Classical music is undergoing a renaissance
The HCMC Conservatory of Music is situated in a grand building on Nguyen Du, constantly filled with young students bustling about with instruments bigger than themselves and a contagious energy to learn. This vibrant building is home to the Saigon Philharmonic Orchestra (SPO), one of two professional orchestras in Ho Chi Minh City.
The Saigon Philharmonic Orchestra has only been called by this name since 2013, but has existed since 2010. The orchestra is also relatively young in the age of its players; its 40 musicians consist of a mix of professional musicians, amateurs, students and teachers. There are frequent guest musicians who will come for a single programme, or stay for weeks or months at a time. The youngest player is 19 years old while the oldest is 65, and there is even a father and son playing violin side-by-side, two generations practicing together.
The SPO offers a learning space for many of the students at the HCMC Conservatory for them to develop in their classical training. Adrian Tan, music director at the Saigon Philharmonic, says: “To play in [the SPO] is very similar to driving in Saigon; you must maintain precise synchronicity with everyone around you while also being able to play your part.”
The latest programme, Legacy, performed on Jun. 24 at the HCMC Conservatory of Music, consisted of two distinct pieces; Ludwig van Beethoven’s Symphony No. 5 in C minor and Johannes Brahms' Piano Concerto No.1 in D minor.
The Legacy programme featured Maestra Apo Hsu as the guest conductor from Taipei and the piano concerto was led by pianist Albert Tiu from the Philippines. “I’m feeling fortunate to be involved in the Brahms, as it’s not a piece you normally get to perform,” said Albert during the final rehearsal. “It’s very elaborate and a challenge to play, but rewarding for everyone.”
Both pieces were majestic to hear played live, but the Beethoven Symphony No.5 is an unconscious classic. Maestra Apo used her conducting skills to lead the audience on a wild ride from the rolling crescendos followed by delicate melodies, through the continual build-up of a challenging but playful piece.
“The orchestra was extremely responsive,” she says. “The room was filled with energy when they played, and the pieces were filled with such complexity and excitement.”
When it was released, Beethoven’s Fifth was considered obscene with the amount of emotion it demonstrated, but it is so cleverly composed it has become a legend that people recognise immediately. At a performance such as this, it is easy to sit back in awe as the cellos and bass reverberate in your chest and the melodies tickle your ears.
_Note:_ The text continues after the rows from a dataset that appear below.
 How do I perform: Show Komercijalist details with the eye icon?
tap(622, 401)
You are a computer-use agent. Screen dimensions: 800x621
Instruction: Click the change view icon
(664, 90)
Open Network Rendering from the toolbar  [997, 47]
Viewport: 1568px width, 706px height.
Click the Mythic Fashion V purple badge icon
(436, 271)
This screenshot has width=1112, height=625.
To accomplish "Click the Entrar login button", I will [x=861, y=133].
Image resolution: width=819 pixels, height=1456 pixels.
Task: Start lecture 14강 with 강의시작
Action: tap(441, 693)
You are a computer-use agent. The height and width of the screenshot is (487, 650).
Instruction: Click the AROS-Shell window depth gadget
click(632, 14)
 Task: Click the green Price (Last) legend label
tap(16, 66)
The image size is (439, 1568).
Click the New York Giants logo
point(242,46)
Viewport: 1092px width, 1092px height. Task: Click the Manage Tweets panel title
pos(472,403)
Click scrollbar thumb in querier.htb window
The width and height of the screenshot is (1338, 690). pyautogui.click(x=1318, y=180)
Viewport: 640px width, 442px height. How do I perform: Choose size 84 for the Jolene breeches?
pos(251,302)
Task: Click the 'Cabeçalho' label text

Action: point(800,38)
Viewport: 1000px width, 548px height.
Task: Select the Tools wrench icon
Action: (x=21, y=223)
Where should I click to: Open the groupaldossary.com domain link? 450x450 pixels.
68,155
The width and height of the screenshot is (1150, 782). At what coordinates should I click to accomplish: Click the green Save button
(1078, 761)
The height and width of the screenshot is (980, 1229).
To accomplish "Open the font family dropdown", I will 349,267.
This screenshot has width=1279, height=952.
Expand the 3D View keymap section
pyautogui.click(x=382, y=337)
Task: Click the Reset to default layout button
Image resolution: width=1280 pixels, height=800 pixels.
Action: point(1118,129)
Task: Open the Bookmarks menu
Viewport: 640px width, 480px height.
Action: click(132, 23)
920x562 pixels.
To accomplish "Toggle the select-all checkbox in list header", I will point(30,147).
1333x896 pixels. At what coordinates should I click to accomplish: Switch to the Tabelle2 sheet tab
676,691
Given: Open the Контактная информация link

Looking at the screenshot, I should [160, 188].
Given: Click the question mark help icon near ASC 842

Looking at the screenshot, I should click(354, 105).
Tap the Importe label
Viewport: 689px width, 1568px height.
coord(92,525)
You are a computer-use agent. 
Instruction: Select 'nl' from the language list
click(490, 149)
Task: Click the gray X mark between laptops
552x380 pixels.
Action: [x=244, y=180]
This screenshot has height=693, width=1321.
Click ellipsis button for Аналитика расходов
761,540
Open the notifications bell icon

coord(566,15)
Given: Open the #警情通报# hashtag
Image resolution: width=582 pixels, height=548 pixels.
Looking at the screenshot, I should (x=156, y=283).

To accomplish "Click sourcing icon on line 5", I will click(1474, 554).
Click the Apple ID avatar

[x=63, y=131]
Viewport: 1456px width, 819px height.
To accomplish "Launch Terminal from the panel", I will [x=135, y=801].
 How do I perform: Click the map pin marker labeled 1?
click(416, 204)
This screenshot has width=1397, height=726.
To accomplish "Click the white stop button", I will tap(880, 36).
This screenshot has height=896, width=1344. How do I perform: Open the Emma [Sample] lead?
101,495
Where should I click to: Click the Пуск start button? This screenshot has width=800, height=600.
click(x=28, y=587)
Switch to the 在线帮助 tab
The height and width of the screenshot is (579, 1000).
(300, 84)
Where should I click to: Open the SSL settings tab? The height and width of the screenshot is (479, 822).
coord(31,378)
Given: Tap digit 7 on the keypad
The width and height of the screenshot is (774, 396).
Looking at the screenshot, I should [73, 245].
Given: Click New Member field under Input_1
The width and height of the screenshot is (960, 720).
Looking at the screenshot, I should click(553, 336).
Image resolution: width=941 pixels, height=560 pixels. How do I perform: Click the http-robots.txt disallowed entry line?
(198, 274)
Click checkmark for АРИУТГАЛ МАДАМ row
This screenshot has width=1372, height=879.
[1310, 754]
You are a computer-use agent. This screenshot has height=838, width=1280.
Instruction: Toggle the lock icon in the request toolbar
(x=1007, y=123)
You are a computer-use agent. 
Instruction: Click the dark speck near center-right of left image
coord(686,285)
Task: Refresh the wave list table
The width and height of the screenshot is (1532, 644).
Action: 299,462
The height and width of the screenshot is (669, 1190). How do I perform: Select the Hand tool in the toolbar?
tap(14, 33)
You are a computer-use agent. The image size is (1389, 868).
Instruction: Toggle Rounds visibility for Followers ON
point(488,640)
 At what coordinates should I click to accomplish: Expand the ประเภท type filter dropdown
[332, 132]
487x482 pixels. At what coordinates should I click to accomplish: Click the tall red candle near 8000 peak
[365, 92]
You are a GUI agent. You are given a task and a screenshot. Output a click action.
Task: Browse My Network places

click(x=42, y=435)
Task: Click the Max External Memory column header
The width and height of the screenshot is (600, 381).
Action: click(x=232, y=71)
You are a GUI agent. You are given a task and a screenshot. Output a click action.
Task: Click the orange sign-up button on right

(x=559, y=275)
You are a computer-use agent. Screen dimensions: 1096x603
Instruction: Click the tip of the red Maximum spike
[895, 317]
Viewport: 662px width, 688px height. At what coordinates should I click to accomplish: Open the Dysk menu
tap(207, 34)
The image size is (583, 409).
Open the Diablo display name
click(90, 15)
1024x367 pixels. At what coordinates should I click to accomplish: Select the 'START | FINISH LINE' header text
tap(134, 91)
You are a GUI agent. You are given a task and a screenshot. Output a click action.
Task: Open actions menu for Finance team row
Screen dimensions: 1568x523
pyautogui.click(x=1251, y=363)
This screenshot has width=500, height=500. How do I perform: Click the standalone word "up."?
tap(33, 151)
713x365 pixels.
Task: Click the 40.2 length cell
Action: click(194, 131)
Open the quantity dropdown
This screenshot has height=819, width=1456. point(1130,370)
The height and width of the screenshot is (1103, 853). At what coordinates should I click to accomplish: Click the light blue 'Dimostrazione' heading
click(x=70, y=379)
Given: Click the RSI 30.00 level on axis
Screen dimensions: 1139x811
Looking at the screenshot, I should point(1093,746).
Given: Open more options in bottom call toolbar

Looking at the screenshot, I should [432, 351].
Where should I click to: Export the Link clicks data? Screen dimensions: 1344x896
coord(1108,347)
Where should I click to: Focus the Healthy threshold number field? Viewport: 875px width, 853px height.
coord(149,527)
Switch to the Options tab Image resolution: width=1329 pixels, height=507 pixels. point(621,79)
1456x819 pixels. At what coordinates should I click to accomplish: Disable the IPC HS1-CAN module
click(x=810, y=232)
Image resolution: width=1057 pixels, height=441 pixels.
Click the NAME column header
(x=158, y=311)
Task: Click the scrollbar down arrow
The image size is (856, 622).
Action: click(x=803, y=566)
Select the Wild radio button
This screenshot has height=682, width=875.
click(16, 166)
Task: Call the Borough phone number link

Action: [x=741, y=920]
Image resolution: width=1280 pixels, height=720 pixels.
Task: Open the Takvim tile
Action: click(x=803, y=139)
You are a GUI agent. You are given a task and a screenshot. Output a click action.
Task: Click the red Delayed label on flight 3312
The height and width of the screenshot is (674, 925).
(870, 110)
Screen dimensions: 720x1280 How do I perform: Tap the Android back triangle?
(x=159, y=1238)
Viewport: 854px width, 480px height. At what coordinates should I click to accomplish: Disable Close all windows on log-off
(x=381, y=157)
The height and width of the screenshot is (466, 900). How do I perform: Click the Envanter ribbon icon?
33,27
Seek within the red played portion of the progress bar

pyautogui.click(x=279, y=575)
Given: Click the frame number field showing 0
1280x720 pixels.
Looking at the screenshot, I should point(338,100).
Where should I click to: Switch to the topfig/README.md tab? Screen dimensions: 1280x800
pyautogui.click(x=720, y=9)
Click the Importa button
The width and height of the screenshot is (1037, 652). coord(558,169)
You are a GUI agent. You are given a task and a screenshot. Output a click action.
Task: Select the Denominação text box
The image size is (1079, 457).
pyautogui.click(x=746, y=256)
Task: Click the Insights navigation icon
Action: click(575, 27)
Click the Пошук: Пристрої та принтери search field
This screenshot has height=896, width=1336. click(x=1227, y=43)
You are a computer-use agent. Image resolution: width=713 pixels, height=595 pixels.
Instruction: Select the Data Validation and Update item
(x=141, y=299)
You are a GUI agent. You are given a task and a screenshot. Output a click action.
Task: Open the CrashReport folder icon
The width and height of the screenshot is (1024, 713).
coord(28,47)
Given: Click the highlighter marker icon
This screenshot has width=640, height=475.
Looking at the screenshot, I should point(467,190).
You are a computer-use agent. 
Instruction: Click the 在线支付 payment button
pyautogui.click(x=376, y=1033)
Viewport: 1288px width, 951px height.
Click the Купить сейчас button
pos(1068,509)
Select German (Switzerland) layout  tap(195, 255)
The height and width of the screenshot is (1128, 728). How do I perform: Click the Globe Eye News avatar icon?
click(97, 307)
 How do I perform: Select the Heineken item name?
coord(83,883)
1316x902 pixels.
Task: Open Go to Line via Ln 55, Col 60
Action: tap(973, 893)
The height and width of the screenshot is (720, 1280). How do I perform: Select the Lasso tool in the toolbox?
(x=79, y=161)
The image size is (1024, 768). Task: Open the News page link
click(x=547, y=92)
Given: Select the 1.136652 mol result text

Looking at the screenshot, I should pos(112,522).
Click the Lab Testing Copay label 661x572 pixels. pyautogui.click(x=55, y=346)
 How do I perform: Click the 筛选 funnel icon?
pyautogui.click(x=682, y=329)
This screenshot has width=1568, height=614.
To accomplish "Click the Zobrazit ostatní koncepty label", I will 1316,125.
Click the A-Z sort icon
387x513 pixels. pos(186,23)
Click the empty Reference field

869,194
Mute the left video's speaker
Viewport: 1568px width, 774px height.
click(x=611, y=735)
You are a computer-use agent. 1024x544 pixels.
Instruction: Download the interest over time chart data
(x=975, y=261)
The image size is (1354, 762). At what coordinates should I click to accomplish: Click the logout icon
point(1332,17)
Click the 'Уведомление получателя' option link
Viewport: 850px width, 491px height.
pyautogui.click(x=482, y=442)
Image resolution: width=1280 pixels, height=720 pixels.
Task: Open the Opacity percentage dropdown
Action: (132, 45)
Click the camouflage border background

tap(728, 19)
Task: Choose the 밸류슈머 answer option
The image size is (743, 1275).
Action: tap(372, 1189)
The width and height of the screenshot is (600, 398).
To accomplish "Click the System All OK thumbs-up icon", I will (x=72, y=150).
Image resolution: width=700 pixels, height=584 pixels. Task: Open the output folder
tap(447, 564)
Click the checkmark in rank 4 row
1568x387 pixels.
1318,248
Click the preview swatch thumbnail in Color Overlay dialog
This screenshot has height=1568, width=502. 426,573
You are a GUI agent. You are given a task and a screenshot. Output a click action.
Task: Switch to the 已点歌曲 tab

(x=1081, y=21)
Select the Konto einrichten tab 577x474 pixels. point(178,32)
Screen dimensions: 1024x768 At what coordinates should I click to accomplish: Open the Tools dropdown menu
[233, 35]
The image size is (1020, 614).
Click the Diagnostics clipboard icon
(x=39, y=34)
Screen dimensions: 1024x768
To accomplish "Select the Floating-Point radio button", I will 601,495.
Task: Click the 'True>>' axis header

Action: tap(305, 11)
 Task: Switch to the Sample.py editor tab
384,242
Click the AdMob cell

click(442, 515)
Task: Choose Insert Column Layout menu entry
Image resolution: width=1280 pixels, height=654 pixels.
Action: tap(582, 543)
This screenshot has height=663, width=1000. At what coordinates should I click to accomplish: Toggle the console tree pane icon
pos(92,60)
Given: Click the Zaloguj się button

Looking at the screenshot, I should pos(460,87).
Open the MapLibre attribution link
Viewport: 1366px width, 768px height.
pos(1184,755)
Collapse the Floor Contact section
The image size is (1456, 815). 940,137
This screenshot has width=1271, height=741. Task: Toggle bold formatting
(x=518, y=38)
The magic of watching a good conductor is observing their interaction with the orchestra, how effortless their command and the whole affair appears. With sharp fingers and controlled gesticulation, Maestra Apo guided the room on an auditory musical adventure. The power in a talented orchestra lies in the combined effort of every musician; they must not only know the piece and their individual role, but also be able to listen to each other and feel the energy.
“Music should be essential to everyone,” says Adrian Tan. “Many people associate classical music with old European men because history has dwindled musicians down to the few greats. But that doesn’t mean it can only be performed or enjoyed by old European men, there is something we can all find from this music.”
Classical music transcends language or spoken words — it resonates within you, makes the hairs on the back of your neck stand on end, manipulates your heartbeat with the crescendos and whispered phrases.
The Saigon Philharmonic Orchestra may be young and ambitious, but it pays off in the beautiful symphonies they perform and the fantastic way they play together.